JOURNAL DU 14 JANVIER 2021 - Quand j’étais à l’école secondaire de Hearst, j’ai fait du bénévolat à la radio le vendredi soir, pendant deux hivers. C’était une émission rock de 4 h à 7 h, pour le retour à la maison. J’avais beaucoup aimé et j’ai même pensé me lancer dans la radiotélédiffusion, mais les choses se sont passées différemment.

J’ai quitté Hearst pour mes études à l’Université d’Ottawa en 1992. Plus tard, en 1997, je me suis installé à Welland, dans la région du Niagara, où j’ai vécu pendant 23 ans. J’avais commencé dans le domaine des affaires, ayant ma propre entreprise de lunetterie. Ensuite, je suis retourné aux études en 2005 pour devenir enseignant, puis cadre de direction. Cet été, au mois d’aout, je suis revenu à Hearst.

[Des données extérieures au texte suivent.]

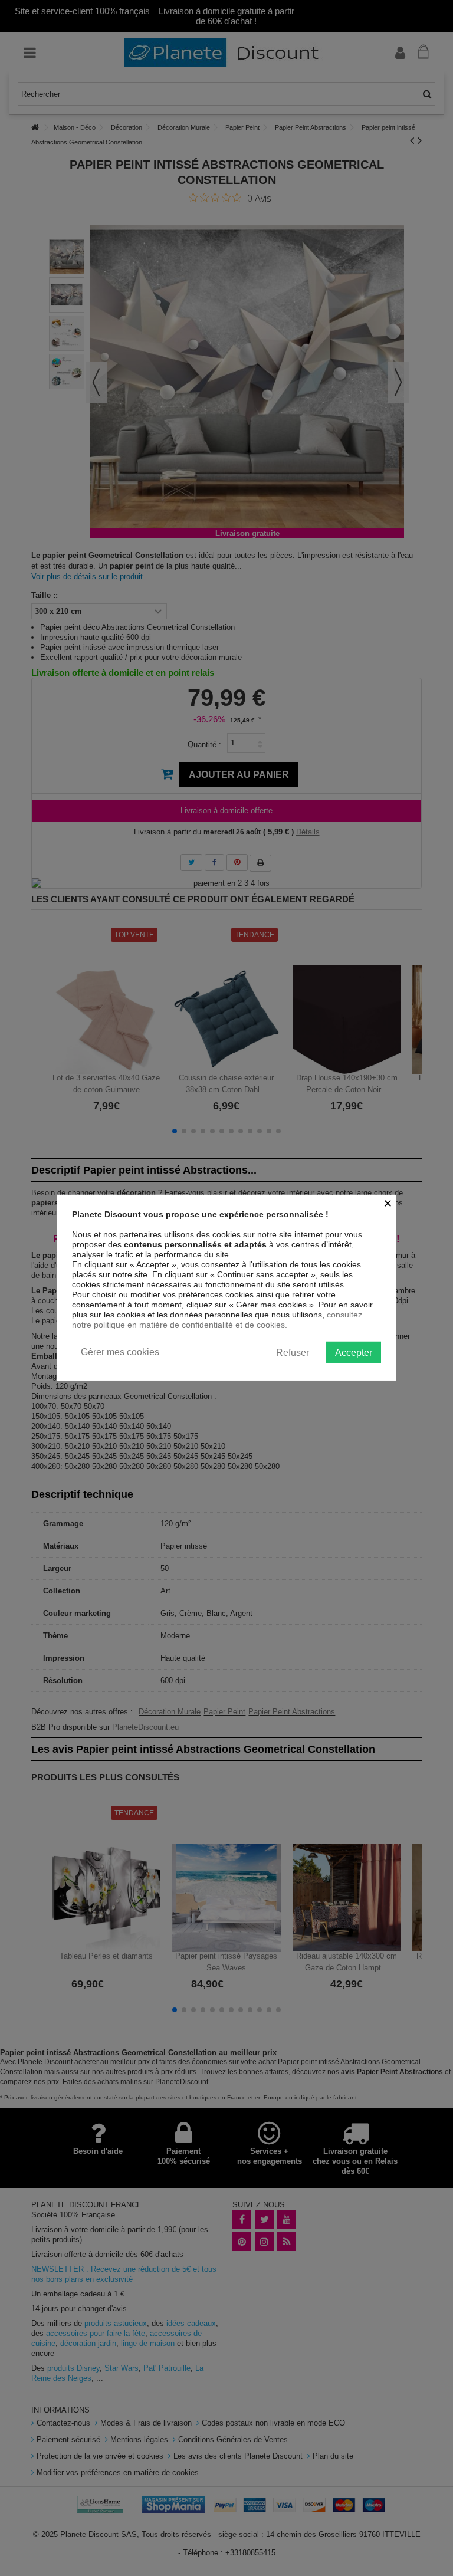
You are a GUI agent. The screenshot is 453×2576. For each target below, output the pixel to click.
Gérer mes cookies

Pendant ces 26 années au loin, Hearst m’a toujours manqué. Après la naissance de mes enfants, j’ai voulu revenir, espérant qu’un poste d’enseignant s’ouvrirait. Cela ne s’est pas réalisé, mais avec ma conjointe aussi de Hearst, on a décidé de revenir prendre soin de nos parents âgés. Juste à ce moment, un poste de direction s’est ouvert à l’École St-Louis et j’ai présenté ma candidature. Je suis arrivé le 15 aout et j’ai commencé à travailler le 17 ! J’ai profité très peu de l’été ici, car on avait de choses à régler à Ste-Catharines avant de revenir. C’était mon rêve, j’ai toujours voulu revenir.

J’y étais quatre à cinq fois par année, pour tous les congés et aussi pour le Tournoi des deux glaces de la fin avril. Mon cœur a toujours été ici et c’est un grand plaisir pour moi de revenir. Après toutes ces années dans la grande ville, je voulais me trouver quelque chose dans la nature, préférablement sur un lac. Nous avons été très très chanceux de trouver une maison au Lac Ste-Thérèse, c’était une occasion en or et on est au paradis ! Le matin, on fait du ski de fond, en après-midi une randonnée en motoneige, après on s’assoit au bord d’un feu. Même la nature nous a choyés cette année : on est rendu au 11 janvier et il n’a pas encore fait -30. On a un bel hiver pour la transition du retour à Hearst.

Au travail, ça se passe très bien ; je connais déjà les familles parce que j’ai toujours eu un pied ici. La grande différence avec le sud de l’Ontario, c’est qu’on n’a pas à se battre avec les élèves pour qu’ils parlent français. Ça a été un beau changement et ça va très bien à l’école, malgré la COVID-19, malgré toutes les mesures en place et les enjeux. Les élèves coopèrent bien, c’est une belle école avec un beau personnel. Je me sens vraiment choyé comme directeur de l’École St-Louis.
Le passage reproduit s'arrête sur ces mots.